[[ TEXT FOR ANALYSIS, beginning ]]
LLM Agents with Foresight: A Three-Stage Training Pipeline for Internal World Models

LLM-based agents have demonstrated strong sequential decision-making skills, yet they remain fundamentally reactive in long-horizon tasks. While humans mentally explore hypothetical scenarios before committing to a plan, standard agents lack such an internal world model.

A research team now proposes to internalize this foresight capability by training a single autoregressive model to produce not only actions but also a textual rollout of prospective states and a plan-conditioned success estimate — a linguistic analogue of a Q-value. The goal: to give the agent an inner simulation of what comes next.

The gap between format and substance

The critical hurdle, identified by the authors, is what they call the “format-capability gap.” Simply fine-tuning an agent on look-ahead traces during post-training leads it to mimic the surface structure of foresight without genuine predictive grounding. The model produces text that looks like a simulation, yet lacks causal understanding of future states. In effect, the agent merely acts out foresight without possessing it.

To bridge this gap, the study introduces a three-stage training pipeline. First, World Model Agentic Mid-Training (WM-AMT) injects latent predictive capabilities into the policy during an intermediate training phase. Next, Format-Eliciting Supervised Fine-Tuning (FE-SFT) structures these emerging abilities into the desired format: the agent learns to verbalize state rollouts and success estimates in text. Finally, Foresight-Conditioned Reinforcement Learning (FC-RL) refines the calibration and utility of the generated simulations, ensuring the model actually uses its own predictions to make better decisions.

Performance and context

Evaluated on search tasks and mathematical reasoning, the approach consistently outperformed other training baselines. The results show that effective internal world modeling in LLM agents requires a capability-first pipeline: first build predictive capacity, then shape it, and only then tune it for decision-making. Skipping the first step yields only an illusion of foresight.
[[ TEXT FOR ANALYSIS, end ]]
> WHAT TO WORK ON
A: In the text on LLM agents with foresight, which training stage injects latent predictive capabilities into the policy?
B: Reproduce the passage of the text on LLM agents with foresight that starts at "The critical hurdle, identified" and runs up to and including "without possessing it.".
[[ DATA SHOWN, beginning ]]
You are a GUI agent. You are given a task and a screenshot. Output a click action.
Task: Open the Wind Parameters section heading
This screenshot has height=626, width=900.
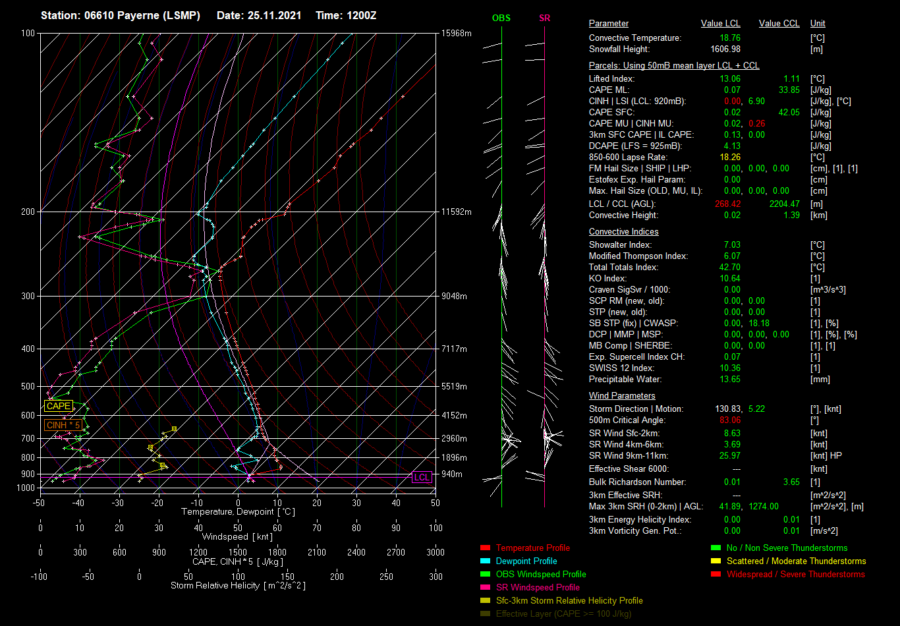(x=621, y=396)
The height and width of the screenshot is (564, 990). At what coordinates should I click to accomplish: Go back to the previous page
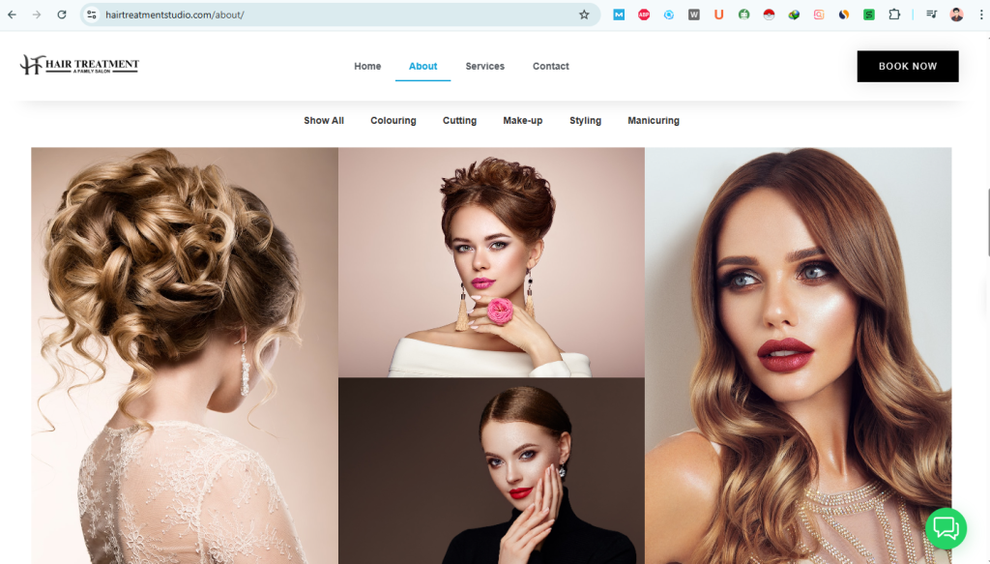(x=13, y=15)
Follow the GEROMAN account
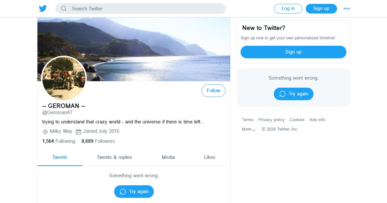Image resolution: width=387 pixels, height=203 pixels. pos(213,91)
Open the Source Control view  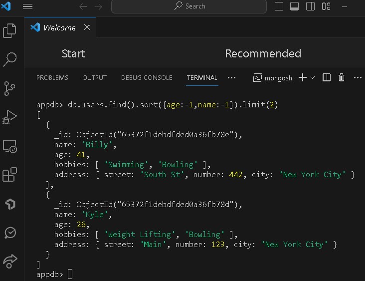coord(10,89)
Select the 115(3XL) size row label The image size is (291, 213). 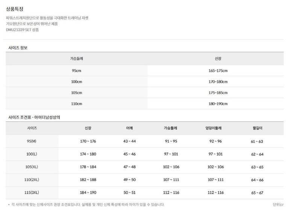coord(32,192)
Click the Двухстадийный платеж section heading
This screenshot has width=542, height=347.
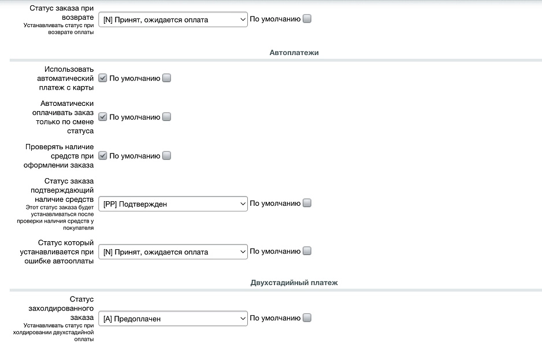click(x=294, y=283)

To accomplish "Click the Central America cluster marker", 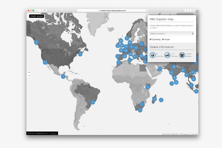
[[ DATA SHOWN, end ]]
> TASK-BY-TASK OUTPUTS
A: World Model Agentic Mid-Training (WM-AMT)

B:
The critical hurdle, identified by the authors, is what they call the “format-capability gap.” Simply fine-tuning an agent on look-ahead traces during post-training leads it to mimic the surface structure of foresight without genuine predictive grounding. The model produces text that looks like a simulation, yet lacks causal understanding of future states. In effect, the agent merely acts out foresight without possessing it.